Transcending Boundaries through Contextual Intelligence
Disruption, innovation, inclusion. These days, there is a multitude of business school jargon used to discuss development, both in the realm of the public and private sector. But here is another one for you: contextual intelligence, achieved through innovation and inclusion.
Contextual intelligence is the ability to understand the limits of our knowledge and to adapt that knowledge to an environment different from the one in which it was developed. It is important because it is the only way businesses can perform competitively on a global scale, and especially in emerging markets, which are radically different from the developed markets where our business school classes are taught. Moreover, emerging markets offer an incredible growth opportunity. By 2025, McKinsey has predicted that annual consumption in emerging markets will reach $30 trillion. Consequently, we need to grasp the significance of innovation and inclusion and how they translate into contextual intelligence right from the start in business schools and prepare our future business leaders for the various contexts in which they’ll operate and where they’ll encounter the highest growth.
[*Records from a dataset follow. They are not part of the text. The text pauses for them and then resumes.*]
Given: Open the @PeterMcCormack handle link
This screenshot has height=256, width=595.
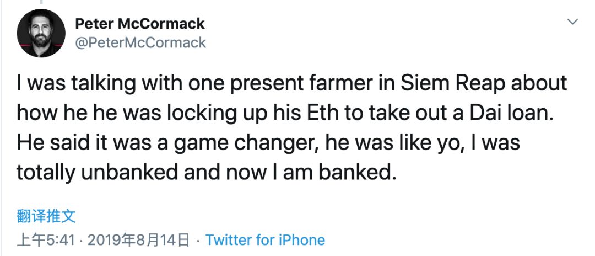Looking at the screenshot, I should click(x=140, y=42).
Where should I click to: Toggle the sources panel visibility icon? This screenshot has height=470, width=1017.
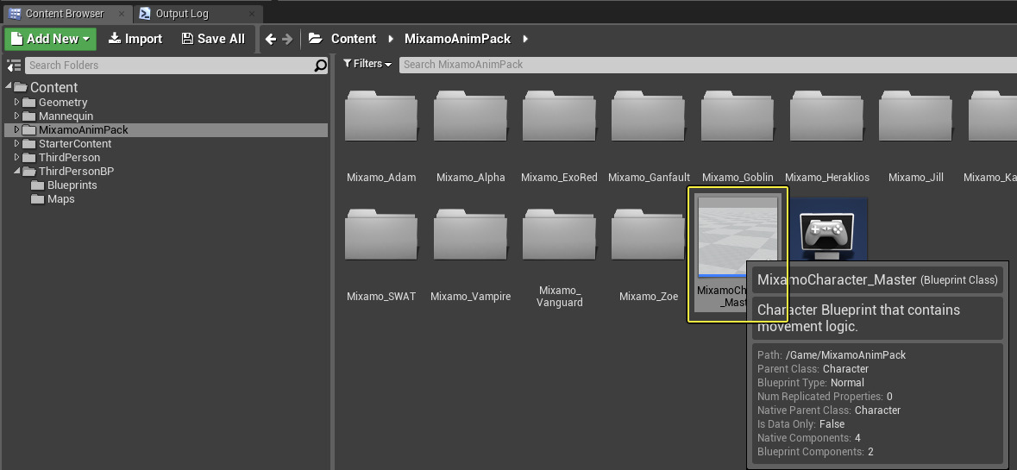13,66
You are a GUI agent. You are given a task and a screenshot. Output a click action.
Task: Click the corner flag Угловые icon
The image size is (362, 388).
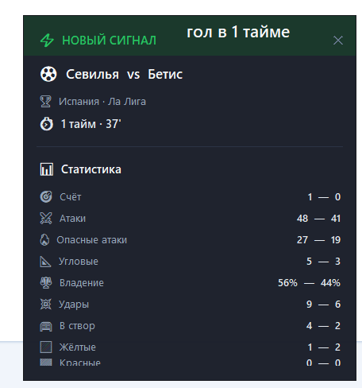[x=45, y=262]
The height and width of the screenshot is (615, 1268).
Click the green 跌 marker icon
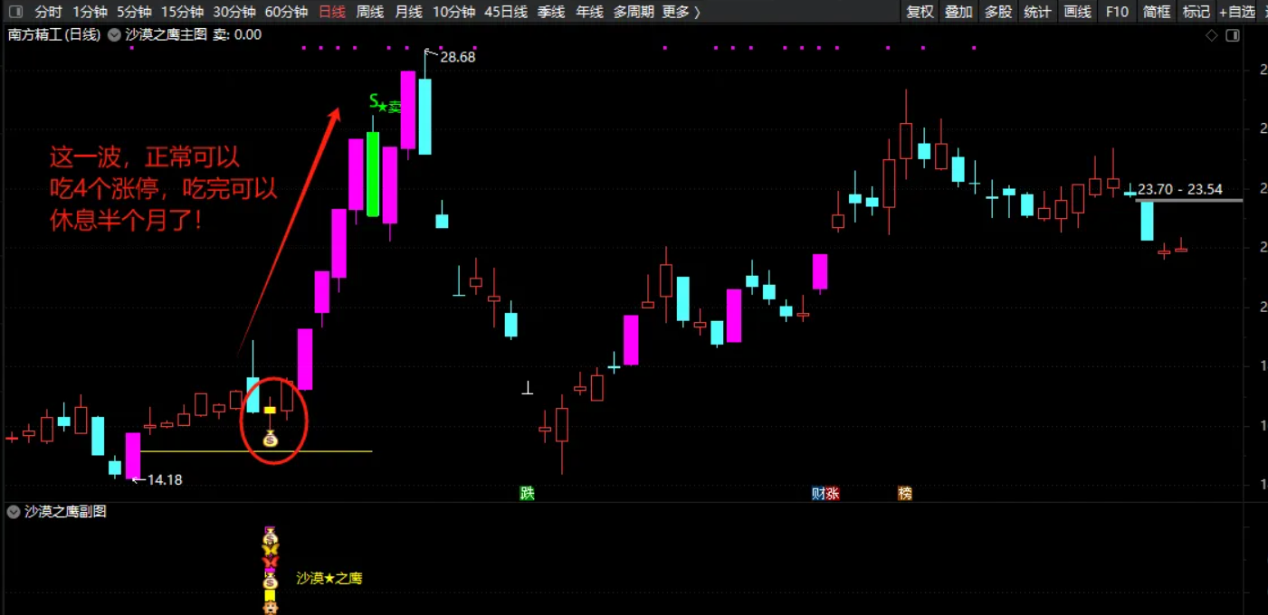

Let’s take innovation as the first element of contextual intelligence. For most business leaders, this still means product innovation. For them, it comes down to how it’s going to grow sales and satisfy shareholders. There are some holistic and enlightened leaders who think about innovation in a broader sense of the term, but they are very much a minority. These people embrace the idea that innovation could involve doing something radical in terms of how businesses include society and the context in which they operate.
Unilever, for example, innovate their products so that they can be used in the context in which they are sold, such as concentrated detergents where there is little available water. Olam, on the other hand, innovates by reaching out to a wider community and working with governments, helping them to develop infrastructure that is necessary to transport commodities. These companies innovate in different ways and are equally creative.
The other part of contextual intelligence involves inclusion. Inclusion benefits not only shareholders, but also stakeholders in the communities in which a business operates. It is hard to find unmet needs in the developed world, but if you look towards the developing world there is plenty of scope for businesses to solve real problems there. The developing world is also where the bulk of the growth is, whether you’re a consumer, agribusiness, healthcare business or technology products company.
Business leaders in developing countries have to think way ahead. They need to recognise that there is very a large segment of the population that currently can’t afford their product, but with the right investments made today, may be able to do so in the future.
This vision of inclusive growth means that investments have to be made not only downstream for seemingly unprofitable consumers, but also upstream, closing the gaps in the supply chain and in the wider context. In a lot of these countries, there is a weak political system and a lack of transparency in ethical and intellectual property standards. Companies need to invest in these areas to close the gaps, whether through partnerships with other companies and public sector institutions or international institutions.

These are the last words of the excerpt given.